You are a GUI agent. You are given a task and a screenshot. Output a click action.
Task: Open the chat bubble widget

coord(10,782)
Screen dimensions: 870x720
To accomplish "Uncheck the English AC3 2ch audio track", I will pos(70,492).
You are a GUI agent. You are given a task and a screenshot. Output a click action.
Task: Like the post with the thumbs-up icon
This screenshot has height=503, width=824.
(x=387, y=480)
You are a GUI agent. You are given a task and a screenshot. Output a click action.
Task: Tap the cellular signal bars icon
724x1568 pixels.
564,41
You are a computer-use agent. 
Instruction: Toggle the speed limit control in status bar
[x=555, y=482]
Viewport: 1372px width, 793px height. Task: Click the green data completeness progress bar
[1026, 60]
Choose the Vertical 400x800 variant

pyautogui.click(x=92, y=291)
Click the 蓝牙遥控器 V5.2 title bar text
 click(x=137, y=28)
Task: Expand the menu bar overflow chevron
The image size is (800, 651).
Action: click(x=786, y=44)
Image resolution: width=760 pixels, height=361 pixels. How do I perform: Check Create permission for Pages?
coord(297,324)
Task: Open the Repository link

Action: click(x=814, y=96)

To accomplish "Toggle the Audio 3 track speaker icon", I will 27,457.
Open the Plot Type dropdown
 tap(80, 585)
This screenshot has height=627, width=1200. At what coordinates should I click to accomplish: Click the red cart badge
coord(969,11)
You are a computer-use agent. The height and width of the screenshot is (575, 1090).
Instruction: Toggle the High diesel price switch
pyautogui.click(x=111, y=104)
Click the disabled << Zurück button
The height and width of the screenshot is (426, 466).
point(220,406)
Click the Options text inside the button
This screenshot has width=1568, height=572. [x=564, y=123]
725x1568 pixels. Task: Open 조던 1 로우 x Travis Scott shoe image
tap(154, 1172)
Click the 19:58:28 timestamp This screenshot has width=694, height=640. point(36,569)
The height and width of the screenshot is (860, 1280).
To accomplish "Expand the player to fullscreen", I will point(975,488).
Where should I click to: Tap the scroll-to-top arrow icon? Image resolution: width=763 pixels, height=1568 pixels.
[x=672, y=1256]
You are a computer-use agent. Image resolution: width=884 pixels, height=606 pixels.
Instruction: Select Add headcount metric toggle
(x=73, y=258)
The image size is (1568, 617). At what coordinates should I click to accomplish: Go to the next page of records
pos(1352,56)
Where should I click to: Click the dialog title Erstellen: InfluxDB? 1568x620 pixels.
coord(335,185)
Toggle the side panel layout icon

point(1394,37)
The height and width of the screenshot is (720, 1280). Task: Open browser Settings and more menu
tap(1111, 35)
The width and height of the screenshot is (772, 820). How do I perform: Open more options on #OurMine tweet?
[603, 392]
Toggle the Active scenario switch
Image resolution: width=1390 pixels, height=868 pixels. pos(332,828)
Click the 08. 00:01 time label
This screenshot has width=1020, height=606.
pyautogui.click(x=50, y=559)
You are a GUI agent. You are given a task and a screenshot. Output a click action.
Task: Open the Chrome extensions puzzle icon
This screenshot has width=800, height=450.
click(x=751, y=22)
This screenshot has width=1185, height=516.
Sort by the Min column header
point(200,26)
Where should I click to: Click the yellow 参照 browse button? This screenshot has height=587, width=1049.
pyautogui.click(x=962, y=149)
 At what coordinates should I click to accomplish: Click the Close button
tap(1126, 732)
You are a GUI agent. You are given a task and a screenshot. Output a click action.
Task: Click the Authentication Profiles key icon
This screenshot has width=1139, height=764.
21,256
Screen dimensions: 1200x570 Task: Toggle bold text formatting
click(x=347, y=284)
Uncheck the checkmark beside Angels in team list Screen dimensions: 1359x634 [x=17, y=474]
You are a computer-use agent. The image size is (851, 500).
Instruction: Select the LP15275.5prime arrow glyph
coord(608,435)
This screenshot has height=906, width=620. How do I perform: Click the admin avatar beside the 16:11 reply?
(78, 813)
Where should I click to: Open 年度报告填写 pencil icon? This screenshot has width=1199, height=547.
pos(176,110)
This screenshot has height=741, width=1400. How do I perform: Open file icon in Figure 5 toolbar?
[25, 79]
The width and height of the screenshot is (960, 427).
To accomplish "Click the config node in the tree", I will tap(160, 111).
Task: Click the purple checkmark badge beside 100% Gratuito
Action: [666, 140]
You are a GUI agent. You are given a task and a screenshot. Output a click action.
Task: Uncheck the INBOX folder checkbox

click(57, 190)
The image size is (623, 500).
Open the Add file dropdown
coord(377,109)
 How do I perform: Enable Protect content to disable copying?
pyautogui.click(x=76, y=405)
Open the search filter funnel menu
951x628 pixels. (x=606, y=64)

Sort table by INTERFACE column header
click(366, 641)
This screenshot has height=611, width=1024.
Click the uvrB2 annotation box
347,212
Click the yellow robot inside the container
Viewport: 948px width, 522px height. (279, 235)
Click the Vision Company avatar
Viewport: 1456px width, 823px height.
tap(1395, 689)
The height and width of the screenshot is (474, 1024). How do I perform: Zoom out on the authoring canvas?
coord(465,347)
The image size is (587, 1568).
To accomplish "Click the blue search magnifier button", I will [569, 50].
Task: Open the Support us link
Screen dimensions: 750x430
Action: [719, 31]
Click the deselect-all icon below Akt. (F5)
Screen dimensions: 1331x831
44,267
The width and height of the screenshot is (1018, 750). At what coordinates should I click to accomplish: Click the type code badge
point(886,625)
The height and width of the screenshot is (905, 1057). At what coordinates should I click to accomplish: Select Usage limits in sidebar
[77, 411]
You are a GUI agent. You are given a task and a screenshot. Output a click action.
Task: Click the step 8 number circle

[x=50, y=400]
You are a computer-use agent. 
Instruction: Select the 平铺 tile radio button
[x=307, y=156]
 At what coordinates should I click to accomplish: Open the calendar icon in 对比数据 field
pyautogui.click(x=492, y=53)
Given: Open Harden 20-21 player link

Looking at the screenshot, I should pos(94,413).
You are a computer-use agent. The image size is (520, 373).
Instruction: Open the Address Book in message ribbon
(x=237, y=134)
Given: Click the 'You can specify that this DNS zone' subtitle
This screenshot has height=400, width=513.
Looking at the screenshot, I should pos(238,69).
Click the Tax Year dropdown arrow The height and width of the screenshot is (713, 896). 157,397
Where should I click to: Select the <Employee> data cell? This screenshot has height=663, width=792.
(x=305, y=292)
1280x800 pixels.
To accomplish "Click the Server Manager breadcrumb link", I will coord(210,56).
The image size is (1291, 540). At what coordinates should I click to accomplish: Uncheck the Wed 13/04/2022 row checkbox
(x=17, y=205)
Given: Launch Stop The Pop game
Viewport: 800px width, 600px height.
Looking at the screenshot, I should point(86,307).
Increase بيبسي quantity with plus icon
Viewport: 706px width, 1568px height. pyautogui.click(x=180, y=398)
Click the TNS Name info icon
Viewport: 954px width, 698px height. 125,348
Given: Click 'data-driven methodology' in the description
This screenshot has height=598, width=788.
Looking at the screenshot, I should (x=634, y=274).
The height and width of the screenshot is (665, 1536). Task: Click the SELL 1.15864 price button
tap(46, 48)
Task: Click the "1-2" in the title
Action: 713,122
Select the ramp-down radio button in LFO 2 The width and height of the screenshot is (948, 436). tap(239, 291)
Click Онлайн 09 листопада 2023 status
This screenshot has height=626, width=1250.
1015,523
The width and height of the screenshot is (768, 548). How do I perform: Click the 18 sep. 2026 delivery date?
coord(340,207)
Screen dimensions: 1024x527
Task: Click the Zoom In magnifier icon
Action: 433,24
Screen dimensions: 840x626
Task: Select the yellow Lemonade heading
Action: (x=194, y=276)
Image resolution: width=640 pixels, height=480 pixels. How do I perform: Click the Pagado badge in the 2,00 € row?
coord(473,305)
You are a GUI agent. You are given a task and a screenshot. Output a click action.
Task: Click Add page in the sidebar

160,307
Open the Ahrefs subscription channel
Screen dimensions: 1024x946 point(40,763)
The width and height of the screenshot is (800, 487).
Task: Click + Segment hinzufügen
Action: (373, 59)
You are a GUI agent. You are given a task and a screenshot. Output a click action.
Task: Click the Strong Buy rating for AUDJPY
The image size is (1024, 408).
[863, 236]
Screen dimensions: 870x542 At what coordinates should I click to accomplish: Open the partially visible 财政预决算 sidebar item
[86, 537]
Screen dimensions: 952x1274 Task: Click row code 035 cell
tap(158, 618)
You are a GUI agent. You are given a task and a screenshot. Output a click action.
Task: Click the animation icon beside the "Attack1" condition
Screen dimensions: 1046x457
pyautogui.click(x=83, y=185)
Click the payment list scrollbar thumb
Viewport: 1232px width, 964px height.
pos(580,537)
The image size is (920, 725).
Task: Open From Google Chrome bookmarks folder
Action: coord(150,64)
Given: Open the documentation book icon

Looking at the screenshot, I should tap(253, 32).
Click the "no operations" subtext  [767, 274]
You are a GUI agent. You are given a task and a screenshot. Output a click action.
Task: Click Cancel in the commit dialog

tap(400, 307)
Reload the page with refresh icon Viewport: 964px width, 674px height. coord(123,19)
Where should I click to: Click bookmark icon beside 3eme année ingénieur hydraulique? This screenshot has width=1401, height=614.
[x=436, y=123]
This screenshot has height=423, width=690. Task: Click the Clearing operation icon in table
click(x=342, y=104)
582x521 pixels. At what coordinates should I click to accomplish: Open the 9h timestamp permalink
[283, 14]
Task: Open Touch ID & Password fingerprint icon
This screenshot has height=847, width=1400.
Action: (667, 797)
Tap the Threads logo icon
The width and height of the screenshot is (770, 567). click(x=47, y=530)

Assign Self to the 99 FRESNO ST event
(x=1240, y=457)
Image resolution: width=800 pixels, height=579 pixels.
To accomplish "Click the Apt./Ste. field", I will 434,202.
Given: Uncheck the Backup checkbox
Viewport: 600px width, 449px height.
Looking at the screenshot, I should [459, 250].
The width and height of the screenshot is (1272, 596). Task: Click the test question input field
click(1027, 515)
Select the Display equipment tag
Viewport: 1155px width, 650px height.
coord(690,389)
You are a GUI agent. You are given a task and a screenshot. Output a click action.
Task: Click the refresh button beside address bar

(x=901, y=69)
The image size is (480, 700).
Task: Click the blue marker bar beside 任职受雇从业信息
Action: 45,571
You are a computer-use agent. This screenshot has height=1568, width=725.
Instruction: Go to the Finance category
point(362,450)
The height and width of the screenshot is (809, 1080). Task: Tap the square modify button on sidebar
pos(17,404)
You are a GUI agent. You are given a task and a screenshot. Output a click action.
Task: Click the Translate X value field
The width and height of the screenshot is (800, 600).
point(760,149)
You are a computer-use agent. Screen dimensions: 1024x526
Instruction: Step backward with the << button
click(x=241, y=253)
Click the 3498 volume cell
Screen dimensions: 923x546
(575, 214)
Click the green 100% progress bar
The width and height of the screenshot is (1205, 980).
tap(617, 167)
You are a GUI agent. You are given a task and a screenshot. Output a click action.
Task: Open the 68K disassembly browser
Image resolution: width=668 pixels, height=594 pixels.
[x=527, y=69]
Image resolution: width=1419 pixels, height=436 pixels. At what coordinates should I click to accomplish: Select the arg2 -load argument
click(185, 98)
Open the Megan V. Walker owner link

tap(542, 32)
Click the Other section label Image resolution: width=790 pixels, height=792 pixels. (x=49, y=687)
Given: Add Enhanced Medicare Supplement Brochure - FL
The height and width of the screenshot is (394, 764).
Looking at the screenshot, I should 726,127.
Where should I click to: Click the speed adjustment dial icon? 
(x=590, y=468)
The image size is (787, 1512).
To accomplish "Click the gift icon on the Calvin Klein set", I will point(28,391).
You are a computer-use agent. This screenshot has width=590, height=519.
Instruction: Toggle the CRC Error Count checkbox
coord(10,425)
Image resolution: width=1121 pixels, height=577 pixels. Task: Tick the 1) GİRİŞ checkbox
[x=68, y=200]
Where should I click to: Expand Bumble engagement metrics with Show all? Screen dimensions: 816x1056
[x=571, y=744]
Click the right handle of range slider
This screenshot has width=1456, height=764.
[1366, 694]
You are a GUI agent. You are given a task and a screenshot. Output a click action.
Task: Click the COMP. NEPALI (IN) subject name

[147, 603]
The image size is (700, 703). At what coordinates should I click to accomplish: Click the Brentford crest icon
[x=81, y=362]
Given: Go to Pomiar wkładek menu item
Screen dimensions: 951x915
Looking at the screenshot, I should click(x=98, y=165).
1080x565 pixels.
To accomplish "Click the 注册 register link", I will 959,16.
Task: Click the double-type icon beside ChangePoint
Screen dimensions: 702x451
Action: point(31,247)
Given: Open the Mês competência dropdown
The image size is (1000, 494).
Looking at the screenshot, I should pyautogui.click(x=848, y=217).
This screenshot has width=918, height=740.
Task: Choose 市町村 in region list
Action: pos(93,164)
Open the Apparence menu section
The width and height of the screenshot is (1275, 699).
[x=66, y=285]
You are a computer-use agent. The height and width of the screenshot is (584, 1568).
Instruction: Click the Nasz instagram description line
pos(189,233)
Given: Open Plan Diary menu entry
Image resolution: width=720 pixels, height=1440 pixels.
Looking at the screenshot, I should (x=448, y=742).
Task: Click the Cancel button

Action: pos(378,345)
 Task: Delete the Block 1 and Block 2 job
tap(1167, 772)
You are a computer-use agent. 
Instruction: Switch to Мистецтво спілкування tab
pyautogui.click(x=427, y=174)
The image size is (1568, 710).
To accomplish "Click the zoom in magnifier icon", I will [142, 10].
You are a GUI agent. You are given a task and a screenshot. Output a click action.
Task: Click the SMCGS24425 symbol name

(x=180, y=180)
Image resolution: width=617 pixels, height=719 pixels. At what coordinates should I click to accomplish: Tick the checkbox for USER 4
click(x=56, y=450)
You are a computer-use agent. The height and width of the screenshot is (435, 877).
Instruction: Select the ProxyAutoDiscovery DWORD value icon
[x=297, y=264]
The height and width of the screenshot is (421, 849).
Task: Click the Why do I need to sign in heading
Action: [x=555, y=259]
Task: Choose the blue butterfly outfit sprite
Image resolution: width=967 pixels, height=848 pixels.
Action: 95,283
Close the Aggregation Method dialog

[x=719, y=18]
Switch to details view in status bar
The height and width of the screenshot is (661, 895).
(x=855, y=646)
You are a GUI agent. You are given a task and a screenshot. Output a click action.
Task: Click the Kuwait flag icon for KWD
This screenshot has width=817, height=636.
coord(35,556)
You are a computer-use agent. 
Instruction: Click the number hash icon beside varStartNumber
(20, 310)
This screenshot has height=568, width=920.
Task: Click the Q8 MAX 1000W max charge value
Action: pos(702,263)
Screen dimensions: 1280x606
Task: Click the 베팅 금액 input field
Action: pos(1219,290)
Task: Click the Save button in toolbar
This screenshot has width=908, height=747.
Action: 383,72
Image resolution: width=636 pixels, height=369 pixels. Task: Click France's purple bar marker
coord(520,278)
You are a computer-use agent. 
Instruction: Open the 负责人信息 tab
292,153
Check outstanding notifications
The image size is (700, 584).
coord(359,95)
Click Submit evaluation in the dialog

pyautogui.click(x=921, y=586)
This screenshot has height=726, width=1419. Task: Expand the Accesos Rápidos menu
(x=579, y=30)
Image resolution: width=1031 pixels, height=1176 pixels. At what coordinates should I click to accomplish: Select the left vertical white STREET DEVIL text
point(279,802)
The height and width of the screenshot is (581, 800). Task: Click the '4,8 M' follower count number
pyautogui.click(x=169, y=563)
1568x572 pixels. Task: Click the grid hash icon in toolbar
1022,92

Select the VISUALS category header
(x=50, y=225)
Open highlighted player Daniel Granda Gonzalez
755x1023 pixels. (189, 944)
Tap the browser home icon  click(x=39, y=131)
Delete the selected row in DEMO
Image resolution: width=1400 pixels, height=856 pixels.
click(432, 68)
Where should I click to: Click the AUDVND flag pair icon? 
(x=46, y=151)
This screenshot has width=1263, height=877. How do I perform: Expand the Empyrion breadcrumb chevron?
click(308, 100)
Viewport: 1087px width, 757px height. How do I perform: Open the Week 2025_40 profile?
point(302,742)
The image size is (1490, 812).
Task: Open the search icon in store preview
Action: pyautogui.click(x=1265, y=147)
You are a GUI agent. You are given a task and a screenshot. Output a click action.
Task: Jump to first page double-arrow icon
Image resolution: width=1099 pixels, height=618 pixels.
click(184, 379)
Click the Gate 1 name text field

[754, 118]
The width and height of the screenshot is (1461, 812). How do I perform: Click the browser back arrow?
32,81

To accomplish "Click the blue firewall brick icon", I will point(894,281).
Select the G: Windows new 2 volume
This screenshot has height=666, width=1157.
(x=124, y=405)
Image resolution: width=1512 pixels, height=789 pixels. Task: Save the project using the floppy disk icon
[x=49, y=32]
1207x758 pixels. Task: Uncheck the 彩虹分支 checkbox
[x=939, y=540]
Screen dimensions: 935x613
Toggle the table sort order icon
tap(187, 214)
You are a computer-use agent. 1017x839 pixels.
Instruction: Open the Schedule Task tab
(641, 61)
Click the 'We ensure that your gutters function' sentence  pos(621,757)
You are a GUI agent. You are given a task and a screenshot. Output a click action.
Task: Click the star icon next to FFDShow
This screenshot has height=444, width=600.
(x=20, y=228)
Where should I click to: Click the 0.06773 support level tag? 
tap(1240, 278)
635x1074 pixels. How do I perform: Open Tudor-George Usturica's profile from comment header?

______________________________

> _PROBLEM REQUIREMENTS_:
A single figure is the whole answer here: the number of lines in the records above that include "double".

> _EXERCISE RESULT_:
2